What the task asks:
This exercise calls for an exact copy of the data below.

(Data records)

------------------------------------------------------------------------

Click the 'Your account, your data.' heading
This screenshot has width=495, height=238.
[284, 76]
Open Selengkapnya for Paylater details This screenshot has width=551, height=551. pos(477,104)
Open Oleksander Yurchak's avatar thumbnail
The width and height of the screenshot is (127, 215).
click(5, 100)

------------------------------------------------------------------------

Written response:
Click the 'Your account, your data.' heading
This screenshot has width=495, height=238.
[284, 76]
Open Selengkapnya for Paylater details This screenshot has width=551, height=551. pos(477,104)
Open Oleksander Yurchak's avatar thumbnail
The width and height of the screenshot is (127, 215).
click(5, 100)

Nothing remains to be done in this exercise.